Electronic configuration of Oxygen Anion,
 $ {{\text{O}}^{2 - }} = 1{{\text{s}}^2}\;2{{\text{s}}^2}\;2{{\text{p}}^6} $
Electronic configuration of Magnesium Cation,
 $ M{g^{2 + }} = 1{{\text{s}}^2}\;2{{\text{s}}^2}\;2{{\text{p}}^6} $
Electronic configuration of Aluminium Cation,
 $ A{l^{3 + }} = 1{{\text{s}}^2}\;2{{\text{s}}^2}\;2{{\text{p}}^6} $
Calculate Shielding effect of electrons in the atom.
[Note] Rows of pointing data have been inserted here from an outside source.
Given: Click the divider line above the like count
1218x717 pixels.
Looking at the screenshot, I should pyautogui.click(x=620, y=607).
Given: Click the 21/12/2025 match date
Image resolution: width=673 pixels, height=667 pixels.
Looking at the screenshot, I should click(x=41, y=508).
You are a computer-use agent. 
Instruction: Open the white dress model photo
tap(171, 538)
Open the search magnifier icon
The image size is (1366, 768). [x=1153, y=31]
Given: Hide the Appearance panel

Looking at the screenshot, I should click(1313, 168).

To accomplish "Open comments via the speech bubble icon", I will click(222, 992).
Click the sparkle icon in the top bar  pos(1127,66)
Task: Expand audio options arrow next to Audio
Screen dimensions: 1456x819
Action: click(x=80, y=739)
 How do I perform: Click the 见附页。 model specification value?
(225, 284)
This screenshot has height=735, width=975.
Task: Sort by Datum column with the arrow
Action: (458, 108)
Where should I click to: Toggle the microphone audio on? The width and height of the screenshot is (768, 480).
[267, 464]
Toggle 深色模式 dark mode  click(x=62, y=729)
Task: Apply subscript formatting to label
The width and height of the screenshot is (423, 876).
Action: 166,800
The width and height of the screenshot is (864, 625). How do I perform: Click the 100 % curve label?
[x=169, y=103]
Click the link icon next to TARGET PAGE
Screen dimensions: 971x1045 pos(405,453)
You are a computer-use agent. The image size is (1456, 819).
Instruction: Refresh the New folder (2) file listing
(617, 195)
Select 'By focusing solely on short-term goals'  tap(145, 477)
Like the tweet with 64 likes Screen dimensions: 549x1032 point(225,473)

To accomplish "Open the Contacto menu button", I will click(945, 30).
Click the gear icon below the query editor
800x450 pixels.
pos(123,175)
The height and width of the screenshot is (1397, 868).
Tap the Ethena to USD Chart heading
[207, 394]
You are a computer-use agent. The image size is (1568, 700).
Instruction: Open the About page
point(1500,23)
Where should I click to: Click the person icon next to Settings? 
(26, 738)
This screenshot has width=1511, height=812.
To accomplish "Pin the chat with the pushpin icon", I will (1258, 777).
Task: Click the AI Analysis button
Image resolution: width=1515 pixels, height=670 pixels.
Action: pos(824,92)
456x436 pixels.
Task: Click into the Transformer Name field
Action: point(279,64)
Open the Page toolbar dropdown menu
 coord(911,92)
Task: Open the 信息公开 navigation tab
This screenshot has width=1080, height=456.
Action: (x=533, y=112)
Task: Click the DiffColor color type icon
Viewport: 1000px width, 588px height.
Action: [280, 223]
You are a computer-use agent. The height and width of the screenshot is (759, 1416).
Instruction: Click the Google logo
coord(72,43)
It is calculated for each orbital separately if n is the total number of orbitals than number of electron in $ \left( {{\text{n}} - 3} \right) $ orbital multiplied by 1, number of electron in $ \left( {{\text{n}} - 2} \right) $ orbital multiplied by $ 1 $ , number of electron in $ \left( {{\text{n}} - 1} \right) $ multiplied by $ 0.85 $ , and number of electron in nth orbital multiplied by $ 0.35 $ .
So, value of Shielding effect for Oxygen
 $ {{\text{O}}^{2 - }} = \left( {8 \times 0.35} \right) + \left( {2 \times 0.85} \right) = 4.5 $
Value of Shielding effect for Magnesium
 $ M{g^{2 + }} = \left( {8 \times 0.35} \right) + \left( {2 \times 0.85} \right) = 4.5 $
Value of Shielding effect for Aluminium
 $ A{l^{3 + }} = \left( {8 \times 0.35} \right) + \left( {2 \times 0.85} \right) = 4.5 $
Since the number of electrons is the same for the Oxygen, Magnesium and Aluminium their electron configuration is same they have equal shielding effect.
Now, Calculating Effective Nuclear Charge
for Oxygen
 $ {{\text{Z}}_{eff}}\left( {{{\text{O}}^{2 - }}} \right) = 8 - 4.5 = 3.5 $
for Magnesium
 $ {{\text{Z}}_{eff}}\left( {M{g^{2 + }}} \right) = 12 - 4.5 = 7.5 $
for Aluminium
 $ {{\text{Z}}_{eff}}\left( {A{l^{3 + }}} \right) = 13 - 4.5 = 8.5 $
Effective is highest for Aluminium Cation, then Magnesium Cation, Oxygen anion has the least effective nuclear charge among them.
So, option (B) is the correct answer.

Note:
Carefully doing the electronic configuration is necessary for calculating shielding effect as it requires the number of electrons in each orbital to be known. remember which orbital electrons are to be multiplied by which number.